Exploring Prosocial Irrationality for LLM Agents: A Social Cognition View
Xuan Liu, Jie Zhang, Haoyang Shang, Song Guo, Chengxu Yang, Quanyan Zhu
TL;DR
The paper investigates whether LLM Agents' systematic hallucinations reflect human cognitive biases and can be harnessed to reveal and enhance social intelligence. It introduces CogMir, an extensible framework for evaluating social intelligence via cognitive-bias manipulations, with Mirror Environmental Settings, modular components, and seven bias subsets. Experimental results across seven LLMs show broad alignment with human pro-social biases (e.g., Herd, Authority, Ben Franklin, Halo, Confirmations) but also model-specific deviations (Rumor Chain, Gambler's Fallacy) and greater sensitivity to certainty and social status. Overall, CogMir provides interpretable tools and a platform for future cross-disciplinary research into LLM Agent social dynamics and ethics.
Abstract
Large language models (LLMs) have been shown to face hallucination issues due to the data they trained on often containing human bias; whether this is reflected in the decision-making process of LLM Agents remains under-explored.
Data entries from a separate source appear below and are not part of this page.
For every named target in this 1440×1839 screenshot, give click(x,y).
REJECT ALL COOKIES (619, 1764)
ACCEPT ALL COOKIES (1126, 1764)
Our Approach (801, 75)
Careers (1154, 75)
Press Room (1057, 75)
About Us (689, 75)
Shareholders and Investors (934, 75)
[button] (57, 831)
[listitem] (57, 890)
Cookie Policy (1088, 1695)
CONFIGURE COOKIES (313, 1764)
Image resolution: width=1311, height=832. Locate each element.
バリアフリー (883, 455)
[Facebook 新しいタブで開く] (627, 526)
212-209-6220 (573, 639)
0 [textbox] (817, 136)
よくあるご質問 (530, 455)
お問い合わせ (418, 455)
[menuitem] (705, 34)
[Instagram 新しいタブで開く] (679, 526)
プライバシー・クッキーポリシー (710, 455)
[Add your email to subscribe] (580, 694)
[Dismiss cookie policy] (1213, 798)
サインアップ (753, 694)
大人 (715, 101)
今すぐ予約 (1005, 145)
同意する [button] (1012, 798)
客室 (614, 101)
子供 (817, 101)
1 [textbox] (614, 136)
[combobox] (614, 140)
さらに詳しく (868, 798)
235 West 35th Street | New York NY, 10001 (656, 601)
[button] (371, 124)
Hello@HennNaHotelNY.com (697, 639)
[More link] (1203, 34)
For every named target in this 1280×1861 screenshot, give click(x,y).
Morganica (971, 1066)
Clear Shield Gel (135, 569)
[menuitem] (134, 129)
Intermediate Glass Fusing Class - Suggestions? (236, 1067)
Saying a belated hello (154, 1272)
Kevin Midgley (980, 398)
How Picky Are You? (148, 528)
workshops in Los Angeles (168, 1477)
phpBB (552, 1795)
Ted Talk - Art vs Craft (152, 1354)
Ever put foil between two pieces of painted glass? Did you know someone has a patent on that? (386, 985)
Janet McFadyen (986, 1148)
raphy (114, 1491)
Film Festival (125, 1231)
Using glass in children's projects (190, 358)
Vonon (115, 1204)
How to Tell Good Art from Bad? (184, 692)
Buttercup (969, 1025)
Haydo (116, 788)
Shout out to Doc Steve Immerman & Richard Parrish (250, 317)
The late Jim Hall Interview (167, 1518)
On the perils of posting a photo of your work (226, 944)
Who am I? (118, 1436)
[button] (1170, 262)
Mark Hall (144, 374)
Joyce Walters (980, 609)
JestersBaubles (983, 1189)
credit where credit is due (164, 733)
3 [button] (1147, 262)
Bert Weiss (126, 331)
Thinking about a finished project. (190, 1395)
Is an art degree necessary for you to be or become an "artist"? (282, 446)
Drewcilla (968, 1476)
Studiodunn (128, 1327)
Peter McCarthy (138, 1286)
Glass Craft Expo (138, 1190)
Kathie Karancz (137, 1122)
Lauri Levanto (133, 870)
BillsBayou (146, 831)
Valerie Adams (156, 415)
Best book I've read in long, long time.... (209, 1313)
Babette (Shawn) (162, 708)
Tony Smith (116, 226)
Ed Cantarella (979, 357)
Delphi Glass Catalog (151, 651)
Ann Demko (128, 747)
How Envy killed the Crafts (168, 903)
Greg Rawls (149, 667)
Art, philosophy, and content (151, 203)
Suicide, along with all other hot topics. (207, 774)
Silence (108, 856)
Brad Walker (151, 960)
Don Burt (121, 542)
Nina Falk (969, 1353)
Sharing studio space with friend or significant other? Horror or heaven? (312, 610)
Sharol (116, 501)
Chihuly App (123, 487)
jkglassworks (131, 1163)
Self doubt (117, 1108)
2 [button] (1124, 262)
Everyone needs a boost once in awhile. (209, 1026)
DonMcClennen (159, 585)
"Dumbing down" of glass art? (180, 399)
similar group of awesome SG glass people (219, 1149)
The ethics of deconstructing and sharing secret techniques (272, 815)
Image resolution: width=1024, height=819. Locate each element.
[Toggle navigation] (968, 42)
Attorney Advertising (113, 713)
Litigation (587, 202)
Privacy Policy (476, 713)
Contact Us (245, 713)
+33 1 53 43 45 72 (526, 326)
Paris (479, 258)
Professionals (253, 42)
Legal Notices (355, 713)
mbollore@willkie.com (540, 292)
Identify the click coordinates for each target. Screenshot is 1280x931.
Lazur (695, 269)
As LLM Agents are increasingly employed in intricate social environments, a pressing and natural question emerges: Can we utilize LLM Agents' systematic hallucinations to mirror human cognitive biases, thus exhibiting irrational social intelligence? In this paper, we probe the irrational behavior among contemporary LLM Agents by melding practical social science experiments with theoretical insights. Specifically, We propose CogMir, an open-ended Multi-LLM Agents framework that utilizes hallucination properties to assess and enhance LLM Agents' social intelligence through cognitive biases. Experimental results on CogMir subsets show that LLM Agents and humans exhibit high consistency in irrational and prosocial decision-making under uncertain conditions, underscoring the prosociality of LLM Agents as social entities and highlighting the significance of hallucination properties. Additionally, the CogMir framework demonstrates its potential as a valuable platform for encouraging more research into the social intelligence of LLM Agents.